What's on Los Angeles | Index


by Jody Zellen

September 21, 2023


Aubrey Levinthal
Tourist
M+B
September 9 - October 7, 2023


Aubrey Levinthal

In her first exhibition at M+B in 2021, Philadelphia based painter Aubrey Levinthal looked inward, making works about the isolation of the pandemic and the guarded interactions that followed. In her current exhibition Tourist, her paintings begin to look outward, depicting figures on the go, traveling and socializing, in addition to experiencing quiet moments alone. Levinthal works with a soft, muted palette rendering her scenes tenderly and somewhat abstractly, as often the figures merge with, or are bisected by the backgrounds. While based on observation, Levinthal also extrapolates and allows her imagination to infiltrate the scenes.

For example, Windowbox (13th St.) (all works 2023) is a painting of a woman passing by a windowbox filled with flowers on the exterior of a nondescript building. Levinthal presents a tight crop of the location so the dark, olive-green windowbox sparsely populated with red and purple flowers fills most of the composition. A woman passes by. Her shirt is rendered in translucent whites which allow the shadow at the base of the box to merge with her body while the skin tones of her head and neck take on the colors of the front of the container. In profile, she stares straight ahead with wide open eyes as if lost in thought and unaware of her surroundings.

A similar sentiment pervades Waiting for the El where Levinthal portrays a lone woman wearing a light blue dress and coat, carrying a darker blue handbag, as well as a backpack filled with flowers. She casually leans against a support column as she gazes down at her cell phone. While the woman occupies most of the left side of the composition, depicted behind her and on the right side of the image is the architecture of the empty train station painted in washy tans and grays. A second figure sits on a bench in the distance partially obscured by a dark vertical beam. While the woman's expression is complacent, there is an aura of loneliness that emanates from the scene.

It is not hard to imagine the artist among the woman seated in Three Women (Amsterdam) sharing a moment and a drink together as city life goes on around them, or even enjoying a moment of solitude and contemplation in Sauna Lady, a painting of a woman seated on a wooden bench with legs extended, surrounded by paneled walls and steam from the hot rocks in the sauna. Draped in only an opaque white-toned towel, the figure subtly fuses with her surroundings.

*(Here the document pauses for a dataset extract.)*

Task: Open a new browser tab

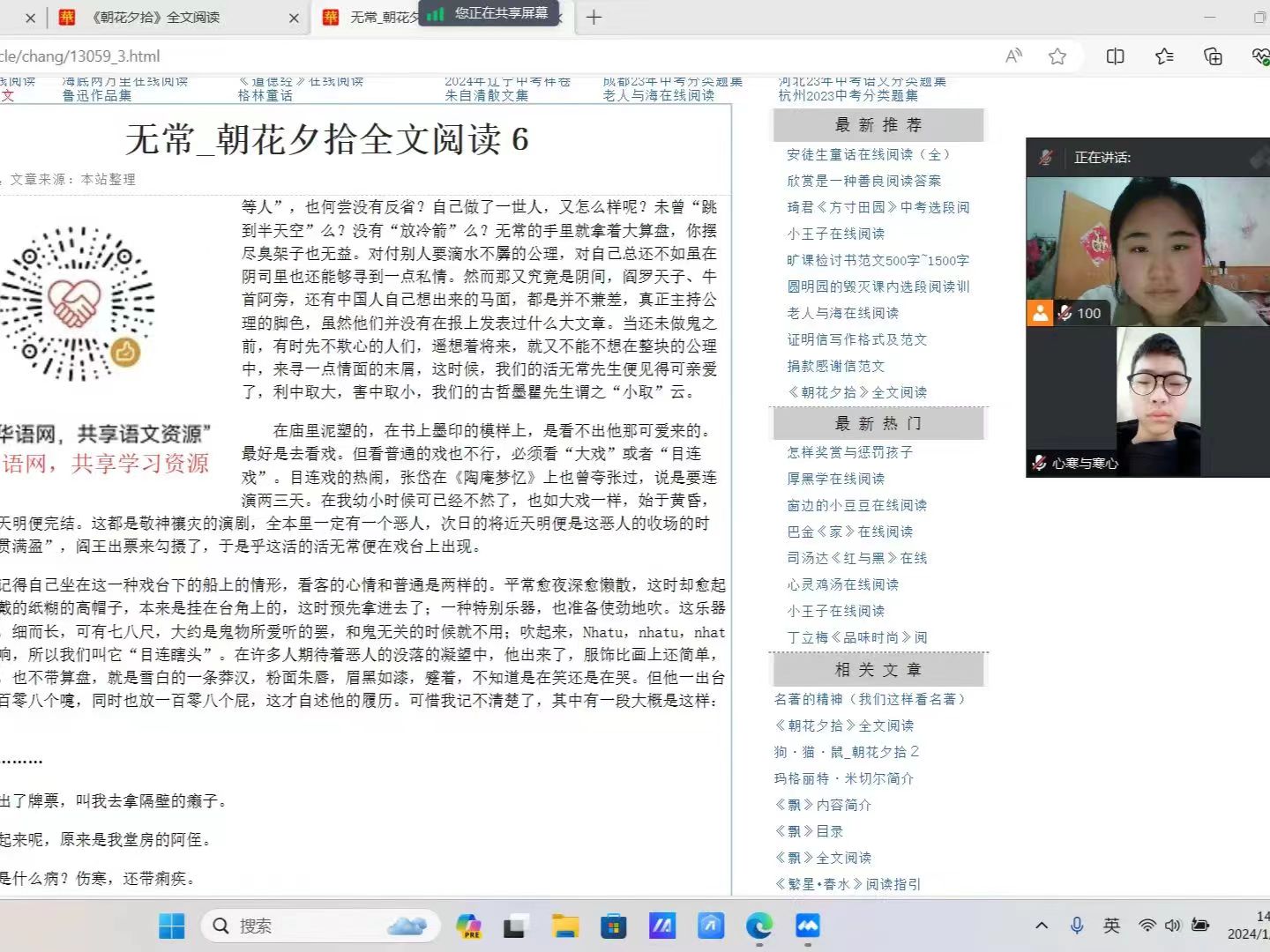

A narrative is inferred through the trajectory of the paintings that illustrates a range of human emotions and experiences: from vulnerability and melancholy to self-reflection and even joy. The narrative moves from leisure time, like Morning Aerobics, a painting of a man and a woman relaxing in a pool, to travel, as in Terminal A and moments of intimacy like Studio Nintendo that depicts a small boy sitting across the lap of a young woman seated on a huge pink arm chair. Both figures appear to be zoning out with their eyes closed, ignoring what might be on the computer screen.

Levinthal has an uncanny ability to express a lot with minimal depiction. Her painting style is light but expressive, a wonderful combination of lines and fills, transparencies and opacities. Figures dissolve into architecture as if to reinforce the impermanence of human life while simultaneously asserting their presence. Levinthal is both a voyeur and a participant, chronicling that which unfolds around her: wary, but also delighted to celebrate what it means to be alive.